*** Opening of Records supplied ***
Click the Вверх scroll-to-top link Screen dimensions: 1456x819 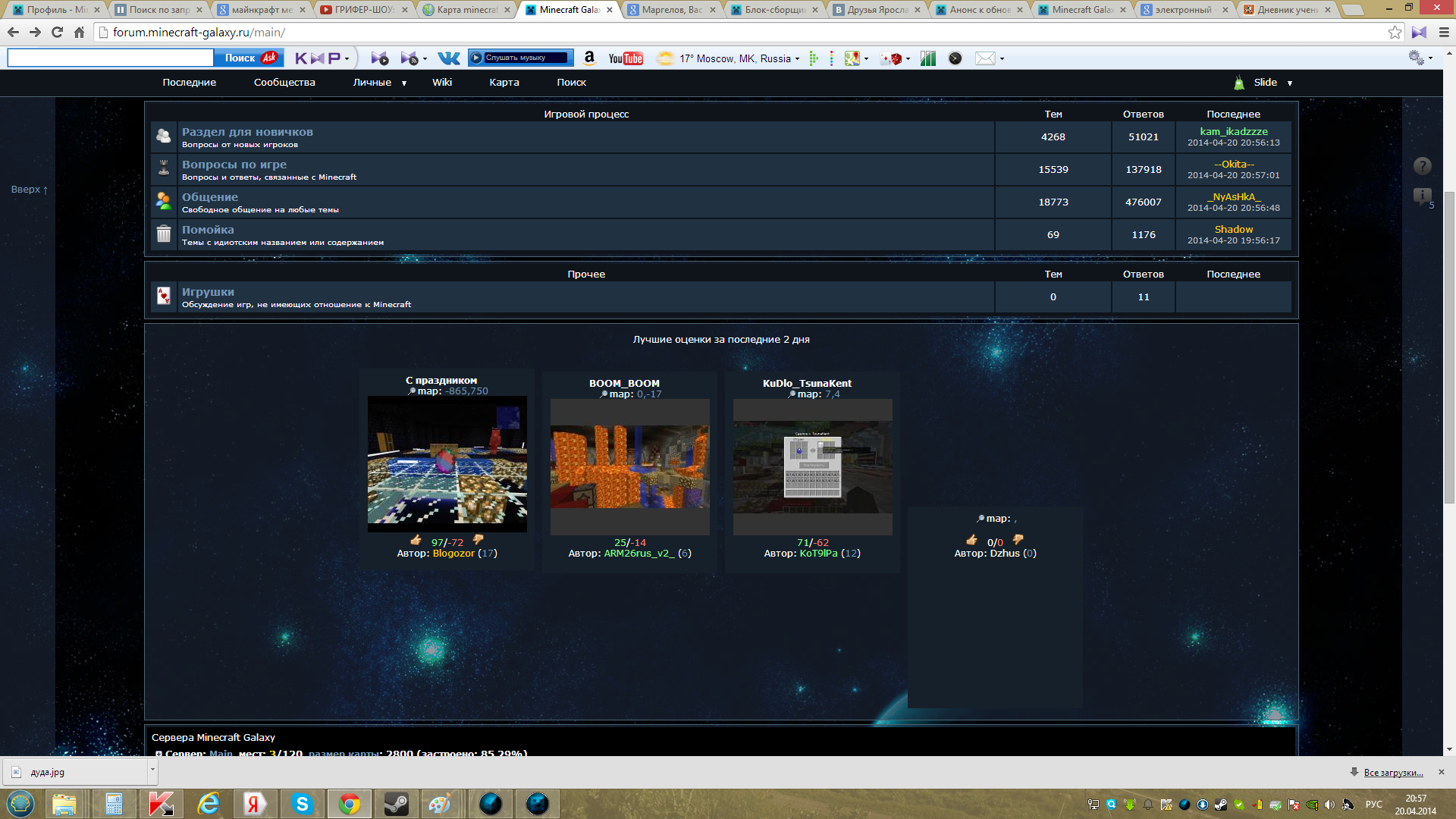[29, 190]
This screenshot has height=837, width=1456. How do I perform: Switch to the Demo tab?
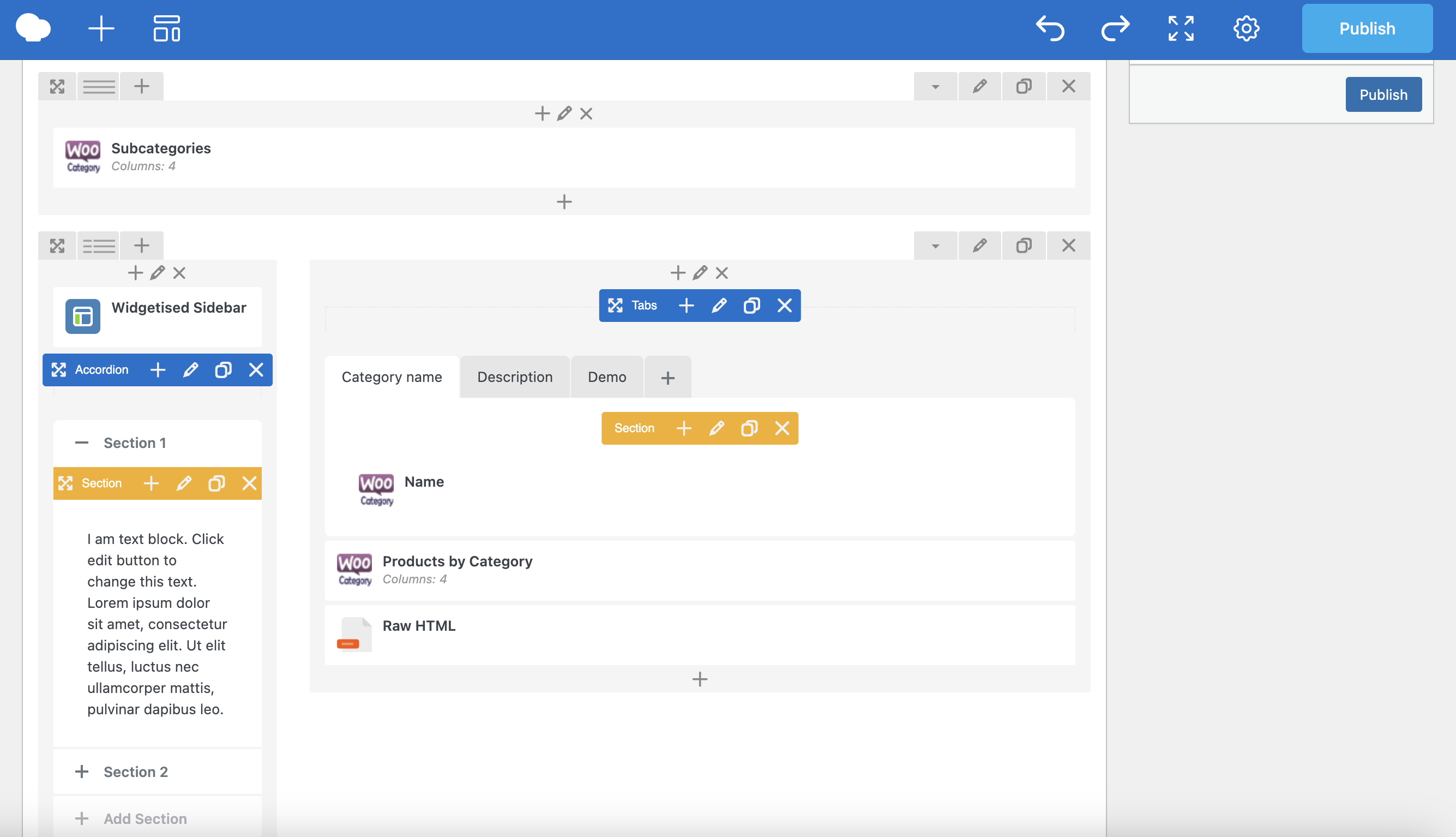tap(606, 377)
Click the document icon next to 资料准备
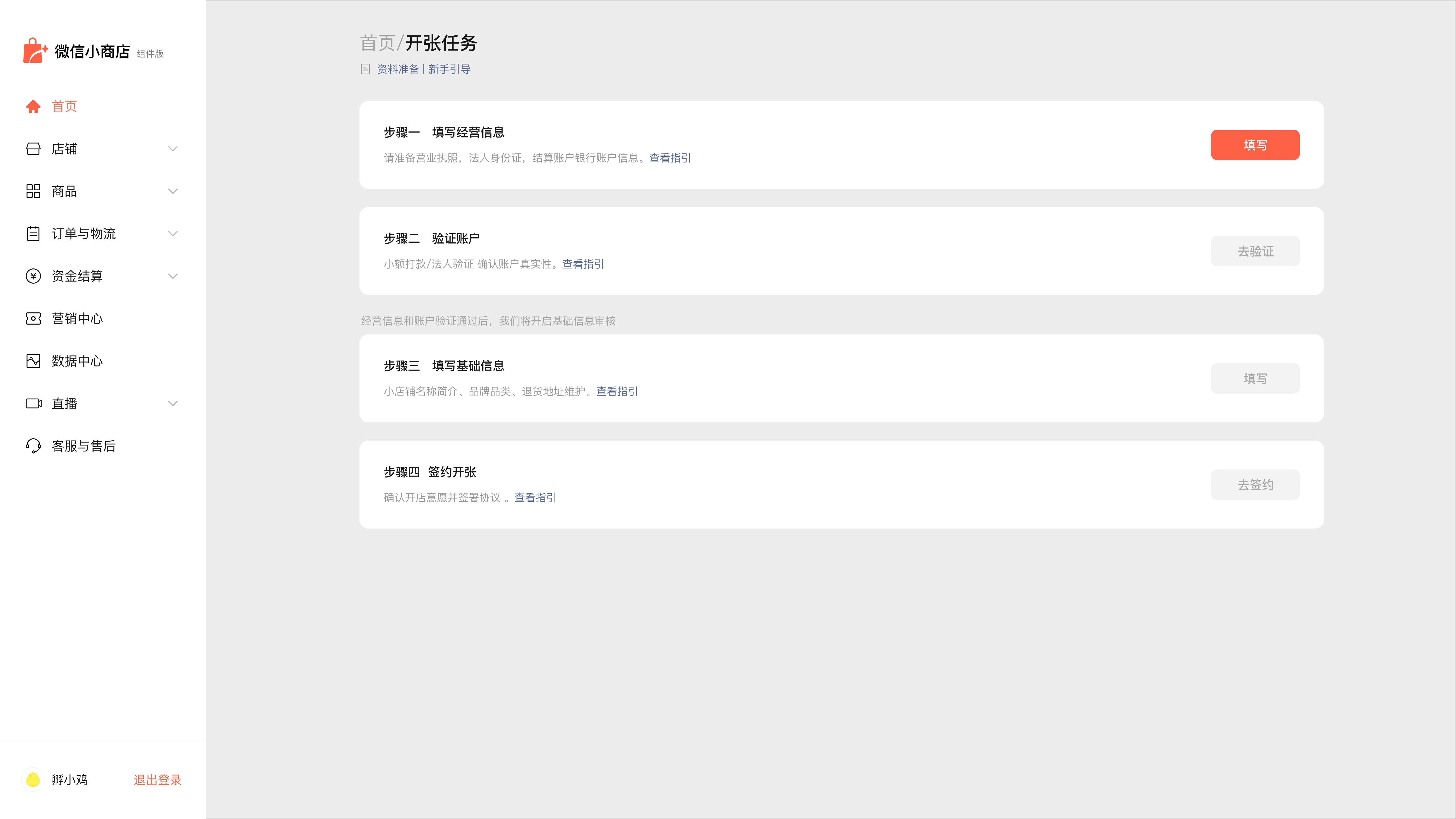This screenshot has height=819, width=1456. tap(365, 69)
*** Close of Records supplied ***
**What is needed**
Repeat exactly the lines from the one containing "This screenshot has height=837, width=1456." to the last line of the records above, including both, and leave out any pictures.

**Completed exercise**
This screenshot has height=837, width=1456. How do I perform: Switch to the Demo tab?
tap(606, 377)
Click the document icon next to 资料准备
This screenshot has height=819, width=1456. tap(365, 69)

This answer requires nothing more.